In the past decade or so, investors have enjoyed significant returns on their investments in the stock market (S&P 500).
But now that these markets are growing saturated, investors are looking for new opportunities to grow their money. As a result, they’ve begun looking towards cryptocurrencies as an attractive alternative investment vehicle.
Bitcoin’s low transaction fees:
As opposed to other fiat currencies such as USD and GBP that charge transaction fees during every single transaction (even if they do not purchase anything), the average value of bitcoin transaction fees is virtually zero.
It is common for companies to use cryptocurrency payment processors who charge a tiny amount (~0.26%) in addition to the 0.6% fee most exchanges take. With such low costs associated with bitcoin transactions, many industries also find implementing blockchain technology for their daily operations worthwhile.
With blockchains taking the form of public databases (i.e., a single global ledger), there is no need to wait for days or weeks before receiving a transaction verification.
Bitcoin is a perfect example of this as it processes transactions at a rate of ~ eight transactions per second, which is extremely fast compared to other traditional means of payment. This swiftness has made bitcoin popular in industries such as online currency exchanges and online wallet providers.
Merchant adoption: Starbucks, Rakuten, and Kroger will accept crypto:
As a result of the increased merchant adoption, it is becoming easier to find items that the user can purchase with bitcoin.
After bitcoin’s public launch in 2009, only a few dozen places in the world accepted this cryptocurrency as a payment method – and even then, these were primarily computer-related products.
Today, several online commerce websites and brick-and-mortar stores accept cryptocurrency payments from customers worldwide.
While many businesses have been holding off on adopting bitcoin payment options due to its volatility (the value of this cryptocurrency has fluctuated wildly since its inception) – many big names in the industry are beginning to change their minds about crypto.

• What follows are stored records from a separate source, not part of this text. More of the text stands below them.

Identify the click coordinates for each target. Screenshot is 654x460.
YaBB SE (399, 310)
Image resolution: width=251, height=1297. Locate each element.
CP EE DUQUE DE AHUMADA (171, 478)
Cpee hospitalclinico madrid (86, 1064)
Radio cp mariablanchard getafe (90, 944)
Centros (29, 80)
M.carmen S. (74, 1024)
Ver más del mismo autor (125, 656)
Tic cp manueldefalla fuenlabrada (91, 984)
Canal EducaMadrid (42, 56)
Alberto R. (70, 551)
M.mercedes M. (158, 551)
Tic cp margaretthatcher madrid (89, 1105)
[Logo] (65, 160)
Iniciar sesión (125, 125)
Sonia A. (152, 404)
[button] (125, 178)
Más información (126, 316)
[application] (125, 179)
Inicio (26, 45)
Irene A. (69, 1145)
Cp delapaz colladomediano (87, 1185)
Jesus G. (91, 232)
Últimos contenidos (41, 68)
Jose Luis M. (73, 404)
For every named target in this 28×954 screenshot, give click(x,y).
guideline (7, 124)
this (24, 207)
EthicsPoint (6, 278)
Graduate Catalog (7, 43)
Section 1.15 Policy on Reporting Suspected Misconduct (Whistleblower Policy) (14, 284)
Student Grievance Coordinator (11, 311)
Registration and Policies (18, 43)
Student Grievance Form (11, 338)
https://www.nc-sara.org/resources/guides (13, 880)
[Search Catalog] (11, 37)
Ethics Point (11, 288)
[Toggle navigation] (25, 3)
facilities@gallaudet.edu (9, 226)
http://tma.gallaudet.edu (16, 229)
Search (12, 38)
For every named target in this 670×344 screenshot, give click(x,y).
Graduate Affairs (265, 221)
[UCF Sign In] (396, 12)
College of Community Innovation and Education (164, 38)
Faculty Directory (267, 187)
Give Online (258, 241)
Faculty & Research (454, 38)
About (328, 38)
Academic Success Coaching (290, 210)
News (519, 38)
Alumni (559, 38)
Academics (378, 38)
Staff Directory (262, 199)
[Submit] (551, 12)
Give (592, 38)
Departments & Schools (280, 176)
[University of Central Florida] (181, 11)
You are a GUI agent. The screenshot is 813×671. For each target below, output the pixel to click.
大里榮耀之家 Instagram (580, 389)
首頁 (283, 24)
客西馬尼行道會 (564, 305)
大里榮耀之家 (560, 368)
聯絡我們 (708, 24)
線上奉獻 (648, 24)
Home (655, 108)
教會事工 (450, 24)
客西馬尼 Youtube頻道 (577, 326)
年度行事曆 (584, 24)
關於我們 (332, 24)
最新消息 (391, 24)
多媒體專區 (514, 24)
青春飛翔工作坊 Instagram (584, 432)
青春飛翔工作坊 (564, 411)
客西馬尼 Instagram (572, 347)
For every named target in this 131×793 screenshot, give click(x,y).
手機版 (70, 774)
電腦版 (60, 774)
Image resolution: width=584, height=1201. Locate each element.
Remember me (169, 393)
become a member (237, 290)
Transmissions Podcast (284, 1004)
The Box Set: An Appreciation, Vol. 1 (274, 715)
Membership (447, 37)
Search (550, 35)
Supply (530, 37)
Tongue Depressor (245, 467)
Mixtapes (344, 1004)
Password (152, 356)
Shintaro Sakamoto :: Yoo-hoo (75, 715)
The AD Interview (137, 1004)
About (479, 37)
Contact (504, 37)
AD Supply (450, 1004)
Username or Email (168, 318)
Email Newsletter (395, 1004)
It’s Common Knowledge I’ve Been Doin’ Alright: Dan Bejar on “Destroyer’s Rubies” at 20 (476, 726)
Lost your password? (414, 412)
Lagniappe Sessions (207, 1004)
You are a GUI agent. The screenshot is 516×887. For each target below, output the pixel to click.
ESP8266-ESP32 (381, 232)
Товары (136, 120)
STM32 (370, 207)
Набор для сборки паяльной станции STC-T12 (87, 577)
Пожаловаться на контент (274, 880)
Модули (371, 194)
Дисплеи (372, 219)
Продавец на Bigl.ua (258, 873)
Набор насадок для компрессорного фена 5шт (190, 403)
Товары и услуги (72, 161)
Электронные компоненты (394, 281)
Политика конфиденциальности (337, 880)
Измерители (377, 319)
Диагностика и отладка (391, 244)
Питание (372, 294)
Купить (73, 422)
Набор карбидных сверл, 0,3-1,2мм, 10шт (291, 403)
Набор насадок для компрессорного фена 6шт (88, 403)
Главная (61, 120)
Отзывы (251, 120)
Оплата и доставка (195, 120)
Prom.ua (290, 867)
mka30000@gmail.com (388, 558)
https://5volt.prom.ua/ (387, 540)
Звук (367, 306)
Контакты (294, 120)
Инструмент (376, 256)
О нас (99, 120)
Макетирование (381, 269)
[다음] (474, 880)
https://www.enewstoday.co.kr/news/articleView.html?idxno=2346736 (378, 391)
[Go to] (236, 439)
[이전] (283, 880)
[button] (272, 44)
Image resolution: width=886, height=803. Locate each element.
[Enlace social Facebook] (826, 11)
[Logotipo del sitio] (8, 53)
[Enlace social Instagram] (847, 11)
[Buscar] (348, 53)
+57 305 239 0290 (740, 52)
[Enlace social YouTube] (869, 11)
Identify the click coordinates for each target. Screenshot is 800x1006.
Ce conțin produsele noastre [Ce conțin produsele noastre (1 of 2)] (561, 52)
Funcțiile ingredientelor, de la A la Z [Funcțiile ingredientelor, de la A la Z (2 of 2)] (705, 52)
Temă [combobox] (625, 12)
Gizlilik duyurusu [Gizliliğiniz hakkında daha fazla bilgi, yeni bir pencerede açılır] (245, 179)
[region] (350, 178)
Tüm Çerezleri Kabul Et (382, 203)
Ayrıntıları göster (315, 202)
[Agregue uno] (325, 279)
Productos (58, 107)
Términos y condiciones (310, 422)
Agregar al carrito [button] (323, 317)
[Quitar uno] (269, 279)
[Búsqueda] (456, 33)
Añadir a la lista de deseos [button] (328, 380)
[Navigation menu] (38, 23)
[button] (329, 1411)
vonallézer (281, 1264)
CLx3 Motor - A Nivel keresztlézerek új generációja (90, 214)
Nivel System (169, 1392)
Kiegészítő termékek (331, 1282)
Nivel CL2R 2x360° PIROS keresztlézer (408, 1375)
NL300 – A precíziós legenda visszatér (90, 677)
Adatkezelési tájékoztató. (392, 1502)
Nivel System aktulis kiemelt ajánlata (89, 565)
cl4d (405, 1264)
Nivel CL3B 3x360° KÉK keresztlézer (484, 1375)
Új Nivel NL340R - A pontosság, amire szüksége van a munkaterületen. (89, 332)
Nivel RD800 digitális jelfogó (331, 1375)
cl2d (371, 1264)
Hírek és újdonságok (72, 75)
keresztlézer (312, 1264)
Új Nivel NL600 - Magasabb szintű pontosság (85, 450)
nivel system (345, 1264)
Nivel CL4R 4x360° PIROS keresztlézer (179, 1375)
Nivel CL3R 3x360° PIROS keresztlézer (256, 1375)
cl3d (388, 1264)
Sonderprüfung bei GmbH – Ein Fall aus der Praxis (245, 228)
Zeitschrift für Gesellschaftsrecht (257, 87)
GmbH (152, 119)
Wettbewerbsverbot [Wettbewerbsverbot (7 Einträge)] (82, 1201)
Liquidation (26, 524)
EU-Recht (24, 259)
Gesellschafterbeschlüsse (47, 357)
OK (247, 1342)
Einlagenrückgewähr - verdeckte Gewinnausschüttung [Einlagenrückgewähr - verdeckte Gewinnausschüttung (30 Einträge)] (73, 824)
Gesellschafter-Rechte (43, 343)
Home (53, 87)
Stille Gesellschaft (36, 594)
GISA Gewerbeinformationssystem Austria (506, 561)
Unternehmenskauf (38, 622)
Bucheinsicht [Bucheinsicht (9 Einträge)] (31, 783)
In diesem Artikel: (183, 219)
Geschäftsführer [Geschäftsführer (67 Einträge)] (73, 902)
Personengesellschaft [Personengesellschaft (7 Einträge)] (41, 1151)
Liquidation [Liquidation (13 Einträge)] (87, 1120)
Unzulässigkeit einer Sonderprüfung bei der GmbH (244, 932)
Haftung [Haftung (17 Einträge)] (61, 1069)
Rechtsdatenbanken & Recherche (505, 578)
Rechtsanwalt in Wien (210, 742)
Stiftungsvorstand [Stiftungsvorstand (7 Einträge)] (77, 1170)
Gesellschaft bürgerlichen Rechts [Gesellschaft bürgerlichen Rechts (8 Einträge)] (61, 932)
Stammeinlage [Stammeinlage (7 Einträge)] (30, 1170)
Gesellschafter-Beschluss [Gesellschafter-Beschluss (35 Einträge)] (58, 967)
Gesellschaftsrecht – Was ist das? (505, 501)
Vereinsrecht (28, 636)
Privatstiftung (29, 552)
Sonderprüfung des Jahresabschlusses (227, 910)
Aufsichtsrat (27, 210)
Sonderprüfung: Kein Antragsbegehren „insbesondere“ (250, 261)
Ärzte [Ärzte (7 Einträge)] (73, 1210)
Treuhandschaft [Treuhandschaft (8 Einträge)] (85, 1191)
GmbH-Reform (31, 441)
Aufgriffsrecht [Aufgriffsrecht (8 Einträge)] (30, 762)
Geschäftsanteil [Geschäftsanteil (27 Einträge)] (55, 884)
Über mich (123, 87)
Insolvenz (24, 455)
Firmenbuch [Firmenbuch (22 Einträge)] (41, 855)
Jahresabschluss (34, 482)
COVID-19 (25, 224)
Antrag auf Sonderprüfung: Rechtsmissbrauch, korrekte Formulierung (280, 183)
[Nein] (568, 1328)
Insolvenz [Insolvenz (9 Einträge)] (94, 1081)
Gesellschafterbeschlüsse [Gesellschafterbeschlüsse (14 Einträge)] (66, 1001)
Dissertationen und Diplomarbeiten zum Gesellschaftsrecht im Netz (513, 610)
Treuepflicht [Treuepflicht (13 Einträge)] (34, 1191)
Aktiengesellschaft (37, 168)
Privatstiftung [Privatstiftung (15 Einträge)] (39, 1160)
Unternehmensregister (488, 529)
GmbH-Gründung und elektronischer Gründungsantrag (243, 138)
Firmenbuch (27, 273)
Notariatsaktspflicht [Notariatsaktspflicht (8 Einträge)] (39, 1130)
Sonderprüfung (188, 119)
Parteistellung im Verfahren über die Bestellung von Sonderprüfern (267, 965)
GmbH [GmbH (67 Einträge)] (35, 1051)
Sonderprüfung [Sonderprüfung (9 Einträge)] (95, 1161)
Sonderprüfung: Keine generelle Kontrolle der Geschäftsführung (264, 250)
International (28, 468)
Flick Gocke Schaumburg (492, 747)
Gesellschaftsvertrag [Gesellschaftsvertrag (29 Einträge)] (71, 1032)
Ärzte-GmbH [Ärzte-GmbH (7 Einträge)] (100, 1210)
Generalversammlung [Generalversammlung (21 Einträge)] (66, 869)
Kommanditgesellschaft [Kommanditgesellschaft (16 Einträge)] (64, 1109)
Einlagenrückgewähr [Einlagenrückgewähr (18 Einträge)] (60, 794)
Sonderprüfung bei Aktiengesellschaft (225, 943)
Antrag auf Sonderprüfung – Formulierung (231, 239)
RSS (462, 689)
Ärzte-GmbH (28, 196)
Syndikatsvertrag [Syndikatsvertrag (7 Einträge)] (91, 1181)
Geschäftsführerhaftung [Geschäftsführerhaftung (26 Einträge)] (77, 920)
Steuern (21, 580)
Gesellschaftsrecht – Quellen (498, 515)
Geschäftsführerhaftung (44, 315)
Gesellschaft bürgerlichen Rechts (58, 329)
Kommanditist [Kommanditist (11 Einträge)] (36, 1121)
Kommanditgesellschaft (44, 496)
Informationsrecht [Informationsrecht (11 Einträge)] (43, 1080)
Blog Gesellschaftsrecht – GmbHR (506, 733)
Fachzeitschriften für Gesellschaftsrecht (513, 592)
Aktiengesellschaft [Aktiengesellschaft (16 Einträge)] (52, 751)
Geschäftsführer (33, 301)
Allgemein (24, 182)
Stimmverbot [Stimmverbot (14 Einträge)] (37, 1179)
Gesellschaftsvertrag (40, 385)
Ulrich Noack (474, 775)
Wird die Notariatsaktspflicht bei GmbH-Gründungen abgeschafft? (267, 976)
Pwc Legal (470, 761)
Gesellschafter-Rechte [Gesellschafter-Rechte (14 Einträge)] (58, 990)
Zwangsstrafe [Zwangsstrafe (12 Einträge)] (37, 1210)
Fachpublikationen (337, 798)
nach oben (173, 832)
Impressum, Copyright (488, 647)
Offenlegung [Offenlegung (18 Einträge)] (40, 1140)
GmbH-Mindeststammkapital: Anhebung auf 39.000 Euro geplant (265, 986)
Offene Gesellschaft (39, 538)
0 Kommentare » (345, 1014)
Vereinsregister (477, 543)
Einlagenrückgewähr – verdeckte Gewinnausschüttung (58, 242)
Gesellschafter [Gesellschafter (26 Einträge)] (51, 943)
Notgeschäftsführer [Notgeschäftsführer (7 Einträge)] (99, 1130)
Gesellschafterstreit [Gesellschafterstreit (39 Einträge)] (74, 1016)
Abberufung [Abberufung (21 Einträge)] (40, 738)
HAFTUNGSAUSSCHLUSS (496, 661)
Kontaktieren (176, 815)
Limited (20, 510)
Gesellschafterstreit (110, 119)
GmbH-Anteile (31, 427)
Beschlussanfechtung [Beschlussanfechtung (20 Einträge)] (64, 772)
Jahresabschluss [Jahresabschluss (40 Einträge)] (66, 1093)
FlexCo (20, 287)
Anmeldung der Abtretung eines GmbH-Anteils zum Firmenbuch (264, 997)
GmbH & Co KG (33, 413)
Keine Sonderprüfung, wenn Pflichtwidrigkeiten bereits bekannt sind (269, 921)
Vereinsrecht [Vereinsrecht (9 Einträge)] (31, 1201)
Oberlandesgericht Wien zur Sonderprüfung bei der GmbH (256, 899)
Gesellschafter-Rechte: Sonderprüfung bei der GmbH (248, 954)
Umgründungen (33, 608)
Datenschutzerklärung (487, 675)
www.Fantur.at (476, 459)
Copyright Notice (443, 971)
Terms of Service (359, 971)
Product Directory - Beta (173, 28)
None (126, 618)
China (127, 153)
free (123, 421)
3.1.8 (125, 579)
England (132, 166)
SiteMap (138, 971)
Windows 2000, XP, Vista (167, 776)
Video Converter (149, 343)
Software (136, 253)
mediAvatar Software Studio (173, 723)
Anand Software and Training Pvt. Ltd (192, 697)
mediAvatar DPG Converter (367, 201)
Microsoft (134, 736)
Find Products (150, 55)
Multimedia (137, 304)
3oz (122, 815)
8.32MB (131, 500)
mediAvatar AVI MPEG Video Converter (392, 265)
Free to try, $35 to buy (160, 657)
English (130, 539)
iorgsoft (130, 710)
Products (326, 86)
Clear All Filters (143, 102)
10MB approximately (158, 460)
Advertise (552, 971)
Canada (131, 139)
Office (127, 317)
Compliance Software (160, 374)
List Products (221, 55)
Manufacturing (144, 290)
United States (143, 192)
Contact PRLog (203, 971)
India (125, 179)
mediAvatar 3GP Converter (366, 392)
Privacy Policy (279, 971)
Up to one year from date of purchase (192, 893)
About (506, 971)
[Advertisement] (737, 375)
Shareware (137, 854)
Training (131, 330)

Nasdaq soon launches Bitcoin futures:
According to The Wall Street Journal, the NASDAQ will soon allow bitcoin futures to be traded on its exchange.
The move comes after several other prominent businesses recently began trading bitcoin futures—most notably the Chicago Mercantile Exchange (CME) and the Chicago Board Options Exchange (CBOE).
These reports come amidst rising cryptocurrency interest among institutional and retail investors. And, of course, this number is constantly changing as new digital currencies are released daily.
But, regardless of how you feel about these cryptocurrencies, it’s hard to argue against their growing popularity among investors.
Big banks are taking advantage of blockchain tech:
Some of the largest banks are taking advantage of advances in blockchain technology. Citigroup is developing a system to identify bad actors in the commodities business.
And Goldman Sachs, JP Morgan Chase, and other central banks are partnering to create a trading platform for bitcoin.
One of the most significant factors behind the interest in blockchain technology could be that it offers definite advantages over its alternatives.
Due to its decentralized nature and ability to process transactions at very high speeds, blockchain networks provide several benefits over legacy systems.